AGENTS MEDIUM NEW

AIRQ scores 100 production AI agents: 98% carry the lethal trifecta

Adversa AI's June 2026 AI Risk Quadrant rates 100 commercial agents on attack surface, blast radius and defenses. Only 11% are well-defended; tool execution alone explains 76% of blast radius.

2026-06-04 // 7 min affects: claude-code, github-copilot, openai-codex, openclaw

What is this?

In June 2026, Adversa AI published the AI Risk Quadrant (AIRQ), an independent assessment that scores 100 commercial and publicly available AI agents across ten classes. The methodology was built with contributors and reviewers drawn from OWASP, CoSAI, the Cloud Security Alliance and NIST, and both the framework and the report are released open and free. As covered by Help Net Security on June 3, 2026, it is positioned as the first comparative security rating for agentic products — the kind of vendor-neutral baseline buyers have lacked.
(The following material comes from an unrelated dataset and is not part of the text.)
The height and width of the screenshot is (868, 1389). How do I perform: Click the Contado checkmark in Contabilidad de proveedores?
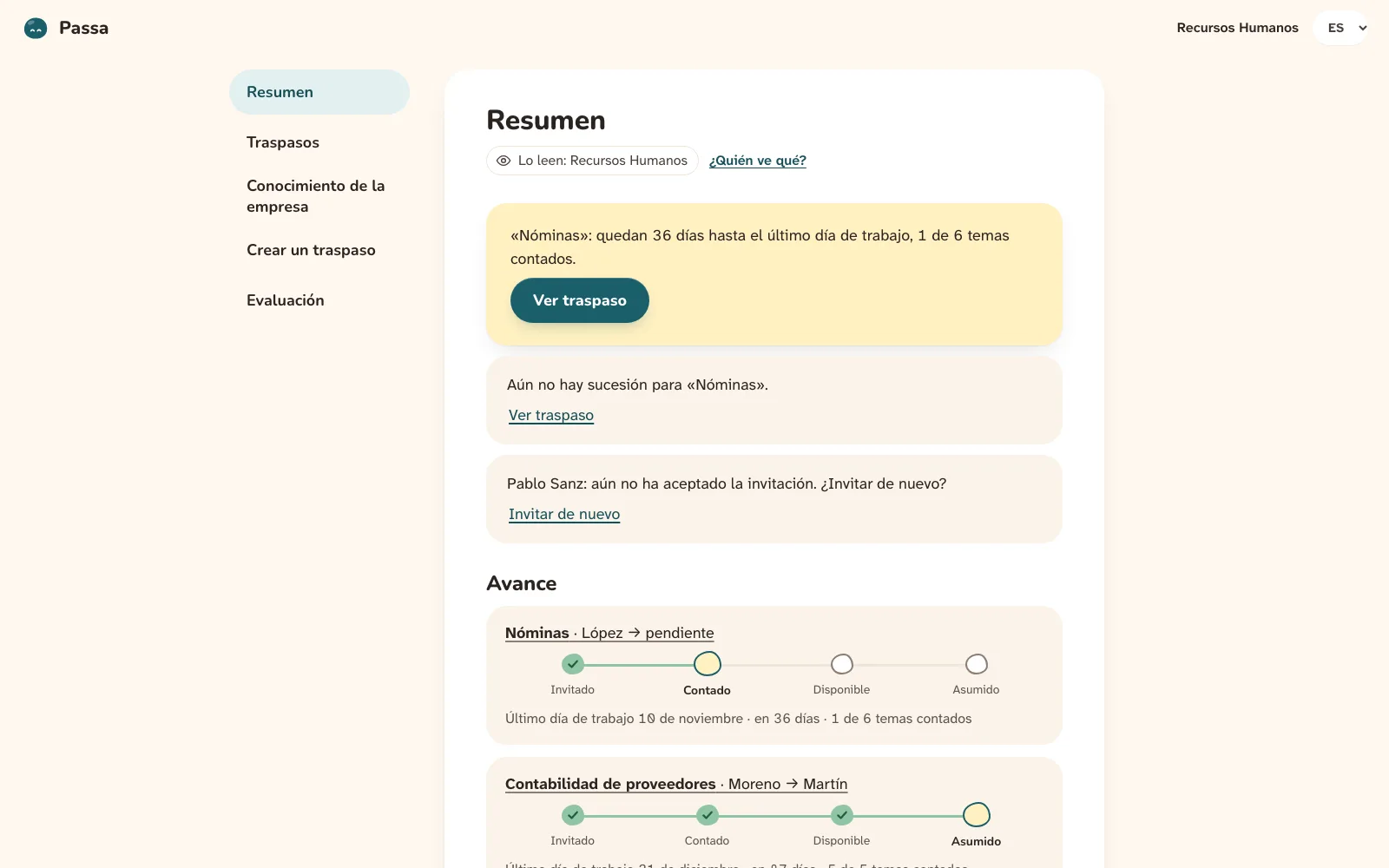click(708, 815)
The headline finding is blunt: 98% of the scored agents already carry the “lethal trifecta”, and only 11% are both highly capable and well-defended. We are covering it because it converts a familiar architectural warning into measured, comparable numbers — exactly the artifact security teams can take to a procurement review.

How it works

AIRQ is a scoring framework, not an attack. It rates each agent on three independent axes plus an evidence layer:

Axis                  Question it answers
--------------------  -----------------------------------------------
Attack surface        How exposed is the agent across its input and
                      execution paths?
Blast radius          How bad is it if the agent is compromised —
                      what data and actions does it reach?
Defensive controls    What actually stops an attack: constrained
                      identity, execution isolation, approval gates?
Evidence layer        How strong is the public proof for each
                      claimed control? (source code / third-party
                      assessment > vendor datasheet)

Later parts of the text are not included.